O'Brien v NZI Insurance
[1995] QSC 94
•24 May 1995
IN THE SUPREME COURT
OF QUEENSLAND
Brisbane
No. 1140 of 1991
[O'Brien v. NZI Insurance]
BETWEEN:
NEIL O'BRIEN
Plaintiff
AND:
NZI INSURANCE AUSTRALIA LTD
First Defendant
AND:
WILLIS CORROON LIMITED
Second DefendantJUDGMENT - DERRINGTON J.
Delivered:24 May 1994
CATCHWORDS: COSTS. Security for Plaintiff ordinarily out of the jurisdiction and impecunious. Action carried by one creditor on behalf of four. Little substantial interest by Plaintiff in result. Security orders. Forum of security permitted. Guarantees by creditors.

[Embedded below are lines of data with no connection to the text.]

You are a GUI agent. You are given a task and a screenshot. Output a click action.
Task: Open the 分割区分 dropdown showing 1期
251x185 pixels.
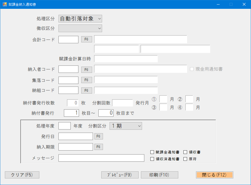pyautogui.click(x=126, y=126)
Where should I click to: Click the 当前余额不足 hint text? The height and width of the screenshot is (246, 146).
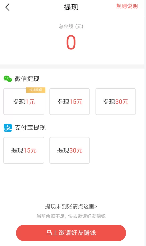[x=71, y=216]
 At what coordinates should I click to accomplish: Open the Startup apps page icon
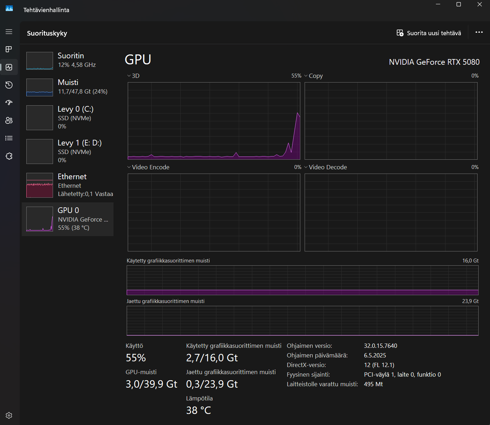(9, 102)
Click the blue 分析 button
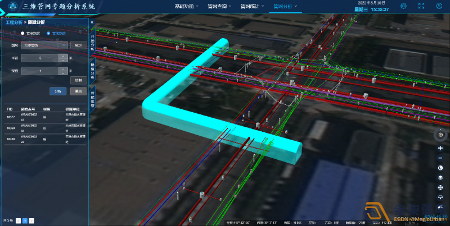The width and height of the screenshot is (450, 226). pos(58,91)
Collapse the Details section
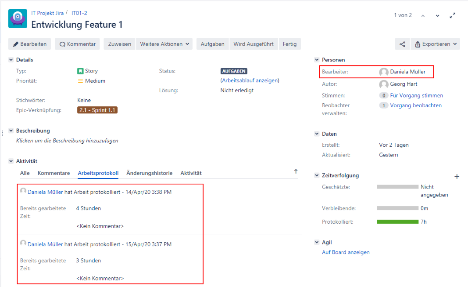The height and width of the screenshot is (287, 468). point(11,60)
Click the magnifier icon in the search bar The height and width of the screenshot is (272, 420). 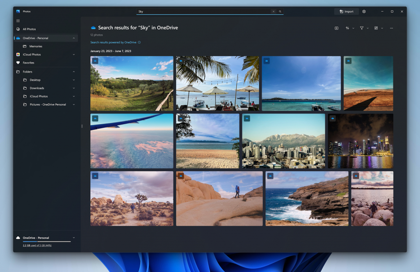280,11
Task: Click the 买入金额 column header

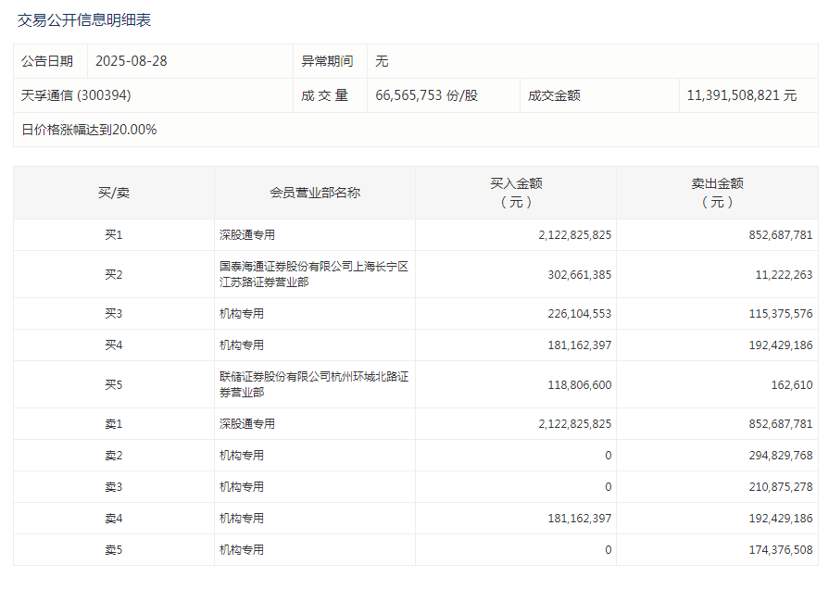Action: coord(516,193)
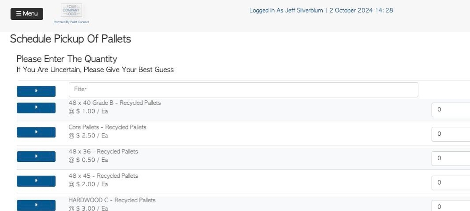Click the blue arrow button beside Filter
The width and height of the screenshot is (470, 211).
click(36, 91)
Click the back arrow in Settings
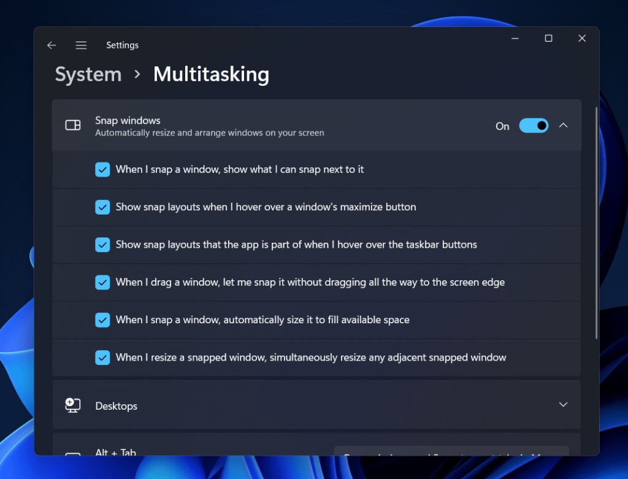This screenshot has height=479, width=628. click(x=51, y=45)
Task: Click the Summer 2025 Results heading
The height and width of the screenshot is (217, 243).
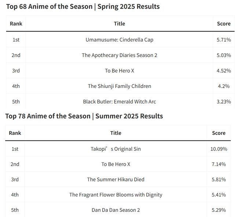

Counsel:A.I. Philippides for Plaintiff
G.A. Thompson, for 1st Defendant
M.A. Wilson Q.C., for 2nd Defendant
Solicitors:Murrell Stephenson for Plaintiff
Bain Gasteen for 1st Defendant
Phillips Fox for 2nd Defendant
Hearing date : 15/5/95
IN THE SUPREME COURT
OF QUEENSLAND
Brisbane
No. 1140 of 1991
[O'Brien v. NZI Insurance]
BETWEEN:
NEIL O'BRIEN
Plaintiff
AND:
NZI INSURANCE AUSTRALIA LTD
First Defendant
AND:
WILLIS CORROON LIMITED
Second DefendantJUDGMENT - DERRINGTON J
Judgment delivered the 24th day of May 1995
The plaintiff was the insured under a value commercial hull policy with the first defendant covering loss to his boat. It has rejected his claim based on constructive total loss of the vessel on a variety of grounds, as to which he sues the second defendant, his insurance broker, in the alternative. The trial of this matter is set down for seven days commencing on 5 June 1995. The defendants seek an order for security for costs, but limited to future costs. With respect, this is the correct approach: Southern Cross Explorations v. FAI (1985) 1 NSWLR 114.
Their grounds are that the plaintiff ordinarily resides out of the jurisdiction, he is impecunious, and the action is really brought in his name as nominee for the benefit of four of his creditors, to all of whom he has in effect proposed to assign substantially the whole of the benefits which he might derive from the litigation. They are L.E. Hamilton Pty Ltd ("Hamilton"), the Commonwealth Development Bank of Australia ("C.D.B.A."), the Queensland Industry Development Corporation ("Q.I.D.C.") and Murrell Stephenson ("the solicitors"), who are his solicitors in this action and to whom he is indebted for certain costs to date.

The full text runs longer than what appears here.